Please report how many lines of the listing hold the word "computer". Add nothing to the number.

### Extracted data:
•••

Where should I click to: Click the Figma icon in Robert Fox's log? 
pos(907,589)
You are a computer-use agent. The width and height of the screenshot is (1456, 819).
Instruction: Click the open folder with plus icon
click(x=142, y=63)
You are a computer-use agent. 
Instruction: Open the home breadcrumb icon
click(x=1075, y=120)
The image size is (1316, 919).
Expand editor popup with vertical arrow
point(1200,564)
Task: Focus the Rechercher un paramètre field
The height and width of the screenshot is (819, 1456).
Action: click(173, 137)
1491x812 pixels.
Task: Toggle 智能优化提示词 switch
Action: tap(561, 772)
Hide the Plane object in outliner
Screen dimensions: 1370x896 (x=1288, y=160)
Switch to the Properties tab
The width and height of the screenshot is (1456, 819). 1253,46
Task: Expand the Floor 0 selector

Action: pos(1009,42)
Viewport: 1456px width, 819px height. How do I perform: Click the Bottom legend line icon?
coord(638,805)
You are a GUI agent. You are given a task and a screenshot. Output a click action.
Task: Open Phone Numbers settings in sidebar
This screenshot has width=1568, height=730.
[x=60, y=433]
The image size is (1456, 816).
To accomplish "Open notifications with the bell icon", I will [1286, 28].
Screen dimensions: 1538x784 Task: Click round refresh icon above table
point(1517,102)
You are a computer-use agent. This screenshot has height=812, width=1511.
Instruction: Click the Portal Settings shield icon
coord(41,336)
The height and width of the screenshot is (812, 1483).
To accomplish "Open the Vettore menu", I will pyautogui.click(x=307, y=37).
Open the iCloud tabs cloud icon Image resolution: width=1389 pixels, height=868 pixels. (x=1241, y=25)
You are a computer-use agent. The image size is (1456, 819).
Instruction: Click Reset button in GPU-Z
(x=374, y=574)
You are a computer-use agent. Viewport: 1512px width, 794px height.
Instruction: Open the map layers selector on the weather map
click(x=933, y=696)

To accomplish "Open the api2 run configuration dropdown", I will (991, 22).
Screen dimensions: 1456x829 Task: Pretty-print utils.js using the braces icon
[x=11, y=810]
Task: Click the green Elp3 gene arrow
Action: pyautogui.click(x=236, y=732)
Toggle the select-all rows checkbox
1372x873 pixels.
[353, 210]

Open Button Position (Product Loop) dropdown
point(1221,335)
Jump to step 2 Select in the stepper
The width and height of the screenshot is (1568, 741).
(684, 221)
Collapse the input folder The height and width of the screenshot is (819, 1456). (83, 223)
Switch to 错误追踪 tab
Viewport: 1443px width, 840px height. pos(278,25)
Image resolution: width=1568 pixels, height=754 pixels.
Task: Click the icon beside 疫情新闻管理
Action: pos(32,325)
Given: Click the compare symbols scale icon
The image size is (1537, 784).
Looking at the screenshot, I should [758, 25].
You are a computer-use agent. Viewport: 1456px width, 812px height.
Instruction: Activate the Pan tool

•••

### Result:
6